» **TRECHO SELECIONADO**
Des. Ricardo Dip
Pode tributar-se a Enrique Zuleta Puceiro a oportuna reconsideração do discrimen entre os conceitos, de um lado, de compreensão, e, de outro lado, de interpretação. O tema foi abrigado, com a costumeira acuidade, por Juan Vallet de Goytisolo, como se recolhe, por exemplo, nas páginas de seu excelente Metodología jurídica (ed. Civitas, Madri, 1988).
A questão, trasladada de maneira especificada, para o campo do direito é esta: a interpretação jurídica é o mesmo que a compreensão jurídica? Ou, por outra, distinguem-se suas realidades?
Zuleta observara que, em nossos tempos, foi desaparecendo (e já até se perdeu) a distinção que era clássica, entre essas noções que agora se confundem: compreensão e interpretação. Predominou a segunda, definidamente como simples exegese a partir de uma aproximação literal e ahistórica do direito, cuja aplicação fica assim reduzida a uma atividade meramente técnica (o fato está já subsumido à norma).

» **TRECHOS DO MATERIAL**
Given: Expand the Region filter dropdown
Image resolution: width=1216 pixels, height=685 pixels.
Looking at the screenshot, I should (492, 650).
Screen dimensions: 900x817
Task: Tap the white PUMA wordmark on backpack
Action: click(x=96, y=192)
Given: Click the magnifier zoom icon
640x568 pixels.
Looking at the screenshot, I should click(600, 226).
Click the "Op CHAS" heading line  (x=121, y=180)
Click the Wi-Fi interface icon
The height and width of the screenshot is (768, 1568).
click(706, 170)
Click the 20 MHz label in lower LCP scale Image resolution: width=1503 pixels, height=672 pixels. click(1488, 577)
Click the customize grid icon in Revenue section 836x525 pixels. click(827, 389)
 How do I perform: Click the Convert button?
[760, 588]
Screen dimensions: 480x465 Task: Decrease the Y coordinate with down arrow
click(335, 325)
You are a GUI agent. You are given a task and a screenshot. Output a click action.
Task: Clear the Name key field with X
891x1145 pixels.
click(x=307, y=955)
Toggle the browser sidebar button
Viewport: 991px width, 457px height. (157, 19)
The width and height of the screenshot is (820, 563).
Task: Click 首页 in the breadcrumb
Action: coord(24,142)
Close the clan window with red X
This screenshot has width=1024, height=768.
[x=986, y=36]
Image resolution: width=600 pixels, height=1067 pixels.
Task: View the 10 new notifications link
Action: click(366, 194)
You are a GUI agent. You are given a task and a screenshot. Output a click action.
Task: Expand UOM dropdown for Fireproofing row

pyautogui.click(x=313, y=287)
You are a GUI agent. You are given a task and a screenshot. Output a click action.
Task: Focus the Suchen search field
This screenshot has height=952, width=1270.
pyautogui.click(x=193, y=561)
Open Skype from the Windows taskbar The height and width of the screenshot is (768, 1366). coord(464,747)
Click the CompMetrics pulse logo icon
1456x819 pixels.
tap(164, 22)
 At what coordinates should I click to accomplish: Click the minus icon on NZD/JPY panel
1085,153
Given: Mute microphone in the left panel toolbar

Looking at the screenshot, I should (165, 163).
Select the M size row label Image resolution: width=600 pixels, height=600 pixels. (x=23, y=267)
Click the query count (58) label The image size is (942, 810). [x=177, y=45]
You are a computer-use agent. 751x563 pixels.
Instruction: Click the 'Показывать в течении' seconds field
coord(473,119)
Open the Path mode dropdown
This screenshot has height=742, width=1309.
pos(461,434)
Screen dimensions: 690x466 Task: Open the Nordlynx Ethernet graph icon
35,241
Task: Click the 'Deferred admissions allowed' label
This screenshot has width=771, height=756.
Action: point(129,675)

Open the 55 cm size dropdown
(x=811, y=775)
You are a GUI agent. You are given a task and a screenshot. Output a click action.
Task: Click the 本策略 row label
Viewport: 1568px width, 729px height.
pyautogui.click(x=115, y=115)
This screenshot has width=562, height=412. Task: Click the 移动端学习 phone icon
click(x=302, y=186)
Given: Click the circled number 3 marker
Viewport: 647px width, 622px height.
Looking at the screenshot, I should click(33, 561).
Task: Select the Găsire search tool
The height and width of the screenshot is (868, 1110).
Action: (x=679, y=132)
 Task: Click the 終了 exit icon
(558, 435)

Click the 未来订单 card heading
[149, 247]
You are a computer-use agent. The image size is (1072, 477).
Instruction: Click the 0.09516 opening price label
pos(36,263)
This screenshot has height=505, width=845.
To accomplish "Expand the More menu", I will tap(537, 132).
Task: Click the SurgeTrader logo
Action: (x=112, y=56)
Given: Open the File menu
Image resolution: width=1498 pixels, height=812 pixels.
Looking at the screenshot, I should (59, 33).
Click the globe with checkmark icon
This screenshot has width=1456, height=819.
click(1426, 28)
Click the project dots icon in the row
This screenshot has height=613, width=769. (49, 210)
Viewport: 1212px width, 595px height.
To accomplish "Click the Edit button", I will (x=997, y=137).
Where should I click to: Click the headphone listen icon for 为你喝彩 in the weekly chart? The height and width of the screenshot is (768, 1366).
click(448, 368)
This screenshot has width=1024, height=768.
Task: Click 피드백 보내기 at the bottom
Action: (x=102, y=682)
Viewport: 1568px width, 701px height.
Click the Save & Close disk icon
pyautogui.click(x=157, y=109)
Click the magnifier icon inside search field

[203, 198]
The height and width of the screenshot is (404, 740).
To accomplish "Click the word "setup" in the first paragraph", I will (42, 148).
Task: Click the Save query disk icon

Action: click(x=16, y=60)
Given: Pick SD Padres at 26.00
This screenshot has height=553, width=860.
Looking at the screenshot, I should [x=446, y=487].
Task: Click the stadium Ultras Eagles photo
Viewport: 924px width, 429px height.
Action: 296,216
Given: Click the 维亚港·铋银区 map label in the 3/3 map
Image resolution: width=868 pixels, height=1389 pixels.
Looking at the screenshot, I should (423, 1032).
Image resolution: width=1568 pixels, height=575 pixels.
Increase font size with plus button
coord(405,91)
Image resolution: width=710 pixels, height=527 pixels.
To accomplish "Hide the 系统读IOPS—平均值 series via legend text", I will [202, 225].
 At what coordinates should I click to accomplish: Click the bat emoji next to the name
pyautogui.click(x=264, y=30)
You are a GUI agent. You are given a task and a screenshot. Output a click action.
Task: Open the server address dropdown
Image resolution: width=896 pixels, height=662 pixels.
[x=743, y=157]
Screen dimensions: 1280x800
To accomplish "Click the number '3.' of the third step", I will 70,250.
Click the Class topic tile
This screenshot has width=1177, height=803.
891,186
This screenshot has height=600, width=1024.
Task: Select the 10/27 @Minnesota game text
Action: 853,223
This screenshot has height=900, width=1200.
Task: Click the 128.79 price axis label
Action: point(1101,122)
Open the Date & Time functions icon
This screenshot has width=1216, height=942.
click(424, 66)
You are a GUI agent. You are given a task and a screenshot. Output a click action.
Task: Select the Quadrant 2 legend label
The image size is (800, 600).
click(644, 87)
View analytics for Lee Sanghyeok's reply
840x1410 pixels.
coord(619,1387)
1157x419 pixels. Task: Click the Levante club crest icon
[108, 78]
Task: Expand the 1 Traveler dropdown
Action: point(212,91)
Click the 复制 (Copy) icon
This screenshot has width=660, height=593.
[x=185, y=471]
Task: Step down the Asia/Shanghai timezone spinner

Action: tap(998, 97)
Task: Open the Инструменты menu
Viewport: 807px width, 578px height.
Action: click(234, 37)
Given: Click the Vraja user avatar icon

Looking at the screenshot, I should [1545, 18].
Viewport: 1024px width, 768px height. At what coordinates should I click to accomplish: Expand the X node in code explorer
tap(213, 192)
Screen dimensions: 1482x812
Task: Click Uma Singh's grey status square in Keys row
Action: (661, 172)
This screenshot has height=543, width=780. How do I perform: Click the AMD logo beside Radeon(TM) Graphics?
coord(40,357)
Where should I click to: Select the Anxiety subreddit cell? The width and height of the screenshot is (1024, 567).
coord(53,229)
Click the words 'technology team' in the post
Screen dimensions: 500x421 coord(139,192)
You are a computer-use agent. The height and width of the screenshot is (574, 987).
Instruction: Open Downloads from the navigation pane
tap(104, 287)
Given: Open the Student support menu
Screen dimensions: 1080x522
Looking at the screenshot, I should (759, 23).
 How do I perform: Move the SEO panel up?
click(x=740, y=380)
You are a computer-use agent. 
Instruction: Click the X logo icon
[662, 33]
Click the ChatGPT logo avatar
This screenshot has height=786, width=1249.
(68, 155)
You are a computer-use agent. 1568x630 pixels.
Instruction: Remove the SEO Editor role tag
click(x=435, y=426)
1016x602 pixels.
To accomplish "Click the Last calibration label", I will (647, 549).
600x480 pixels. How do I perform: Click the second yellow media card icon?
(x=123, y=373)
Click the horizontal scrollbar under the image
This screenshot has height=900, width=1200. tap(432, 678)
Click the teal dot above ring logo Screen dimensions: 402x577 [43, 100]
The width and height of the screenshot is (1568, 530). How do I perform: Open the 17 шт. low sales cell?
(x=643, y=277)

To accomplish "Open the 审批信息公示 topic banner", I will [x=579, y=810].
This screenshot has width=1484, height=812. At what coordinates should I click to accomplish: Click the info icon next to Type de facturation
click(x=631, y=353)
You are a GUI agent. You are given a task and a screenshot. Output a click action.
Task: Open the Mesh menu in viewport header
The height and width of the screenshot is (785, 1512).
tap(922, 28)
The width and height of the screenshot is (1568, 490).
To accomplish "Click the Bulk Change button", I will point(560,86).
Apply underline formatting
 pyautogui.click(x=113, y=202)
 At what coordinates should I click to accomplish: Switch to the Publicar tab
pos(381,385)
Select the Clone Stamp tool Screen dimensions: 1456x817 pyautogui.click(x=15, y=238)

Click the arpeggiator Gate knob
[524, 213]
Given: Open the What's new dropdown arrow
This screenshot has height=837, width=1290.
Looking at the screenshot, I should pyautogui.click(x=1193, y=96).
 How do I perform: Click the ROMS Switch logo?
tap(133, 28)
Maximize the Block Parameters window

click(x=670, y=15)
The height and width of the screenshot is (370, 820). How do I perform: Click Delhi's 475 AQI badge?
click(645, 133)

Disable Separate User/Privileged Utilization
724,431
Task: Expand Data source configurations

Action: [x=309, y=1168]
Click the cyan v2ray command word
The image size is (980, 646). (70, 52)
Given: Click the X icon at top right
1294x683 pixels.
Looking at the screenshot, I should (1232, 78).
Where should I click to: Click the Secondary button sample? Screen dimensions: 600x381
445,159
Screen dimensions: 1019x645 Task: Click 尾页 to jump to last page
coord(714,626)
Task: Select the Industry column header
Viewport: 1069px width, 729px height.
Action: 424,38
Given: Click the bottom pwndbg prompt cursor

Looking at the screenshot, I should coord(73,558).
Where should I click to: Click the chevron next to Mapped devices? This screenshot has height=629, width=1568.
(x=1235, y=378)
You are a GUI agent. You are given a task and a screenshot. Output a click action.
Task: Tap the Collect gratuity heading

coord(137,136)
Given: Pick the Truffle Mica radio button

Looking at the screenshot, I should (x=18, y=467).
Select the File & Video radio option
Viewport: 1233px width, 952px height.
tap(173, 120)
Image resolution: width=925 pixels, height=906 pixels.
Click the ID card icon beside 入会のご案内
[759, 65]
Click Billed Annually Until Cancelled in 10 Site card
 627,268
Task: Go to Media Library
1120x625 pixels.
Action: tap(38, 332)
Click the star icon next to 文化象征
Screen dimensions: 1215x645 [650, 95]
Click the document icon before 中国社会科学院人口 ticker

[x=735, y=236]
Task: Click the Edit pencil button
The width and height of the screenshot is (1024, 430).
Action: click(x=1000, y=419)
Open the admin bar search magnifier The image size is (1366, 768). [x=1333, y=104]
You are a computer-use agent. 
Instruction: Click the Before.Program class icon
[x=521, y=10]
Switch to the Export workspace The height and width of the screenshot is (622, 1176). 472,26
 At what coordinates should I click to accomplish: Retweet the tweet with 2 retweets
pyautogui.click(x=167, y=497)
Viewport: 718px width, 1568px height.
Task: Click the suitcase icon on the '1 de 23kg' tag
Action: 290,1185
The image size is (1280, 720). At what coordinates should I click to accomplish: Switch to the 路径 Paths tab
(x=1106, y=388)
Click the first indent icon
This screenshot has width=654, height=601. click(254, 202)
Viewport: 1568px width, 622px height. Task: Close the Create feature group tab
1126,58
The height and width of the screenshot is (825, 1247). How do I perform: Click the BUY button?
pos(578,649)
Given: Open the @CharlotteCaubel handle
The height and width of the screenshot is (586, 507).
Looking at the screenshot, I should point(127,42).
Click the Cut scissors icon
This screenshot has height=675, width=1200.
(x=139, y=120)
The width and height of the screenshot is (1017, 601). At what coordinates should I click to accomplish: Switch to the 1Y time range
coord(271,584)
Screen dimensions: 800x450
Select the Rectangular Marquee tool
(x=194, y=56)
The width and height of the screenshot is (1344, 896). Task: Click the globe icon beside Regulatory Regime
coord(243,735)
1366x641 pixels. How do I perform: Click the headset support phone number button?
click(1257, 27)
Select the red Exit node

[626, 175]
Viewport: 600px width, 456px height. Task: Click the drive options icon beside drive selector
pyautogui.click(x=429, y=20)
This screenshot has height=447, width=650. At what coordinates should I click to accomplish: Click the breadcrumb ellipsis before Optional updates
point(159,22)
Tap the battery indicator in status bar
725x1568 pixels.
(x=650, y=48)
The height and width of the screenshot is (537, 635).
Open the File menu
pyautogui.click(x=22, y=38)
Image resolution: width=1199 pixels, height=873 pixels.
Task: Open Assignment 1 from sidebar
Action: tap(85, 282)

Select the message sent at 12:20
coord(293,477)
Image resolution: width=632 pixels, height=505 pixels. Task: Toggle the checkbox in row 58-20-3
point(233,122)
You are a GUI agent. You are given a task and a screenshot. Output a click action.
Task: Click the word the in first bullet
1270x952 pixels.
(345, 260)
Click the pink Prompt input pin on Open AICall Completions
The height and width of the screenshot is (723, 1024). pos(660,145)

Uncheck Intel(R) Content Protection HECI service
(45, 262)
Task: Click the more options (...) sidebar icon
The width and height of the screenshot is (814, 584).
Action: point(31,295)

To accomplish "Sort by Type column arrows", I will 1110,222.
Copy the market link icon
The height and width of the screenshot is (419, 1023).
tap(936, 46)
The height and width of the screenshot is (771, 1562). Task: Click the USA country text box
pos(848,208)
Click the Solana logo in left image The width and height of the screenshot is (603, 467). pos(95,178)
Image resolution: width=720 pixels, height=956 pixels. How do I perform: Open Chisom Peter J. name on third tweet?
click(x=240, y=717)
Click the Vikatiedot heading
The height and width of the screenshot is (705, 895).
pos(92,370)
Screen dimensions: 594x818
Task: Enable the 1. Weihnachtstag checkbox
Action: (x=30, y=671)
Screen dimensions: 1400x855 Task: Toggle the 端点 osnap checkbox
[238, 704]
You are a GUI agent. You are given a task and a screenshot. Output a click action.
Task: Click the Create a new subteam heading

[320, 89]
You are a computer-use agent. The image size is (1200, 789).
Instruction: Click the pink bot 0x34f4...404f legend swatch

» **OBJETIVO DO EXERCÍCIO**
Copie por inteiro o trecho selecionado, palavra por palavra, sem mudar nada.

» **ESPAÇO DA RESPOSTA**
Des. Ricardo Dip
Pode tributar-se a Enrique Zuleta Puceiro a oportuna reconsideração do discrimen entre os conceitos, de um lado, de compreensão, e, de outro lado, de interpretação. O tema foi abrigado, com a costumeira acuidade, por Juan Vallet de Goytisolo, como se recolhe, por exemplo, nas páginas de seu excelente Metodología jurídica (ed. Civitas, Madri, 1988).
A questão, trasladada de maneira especificada, para o campo do direito é esta: a interpretação jurídica é o mesmo que a compreensão jurídica? Ou, por outra, distinguem-se suas realidades?
Zuleta observara que, em nossos tempos, foi desaparecendo (e já até se perdeu) a distinção que era clássica, entre essas noções que agora se confundem: compreensão e interpretação. Predominou a segunda, definidamente como simples exegese a partir de uma aproximação literal e ahistórica do direito, cuja aplicação fica assim reduzida a uma atividade meramente técnica (o fato está já subsumido à norma).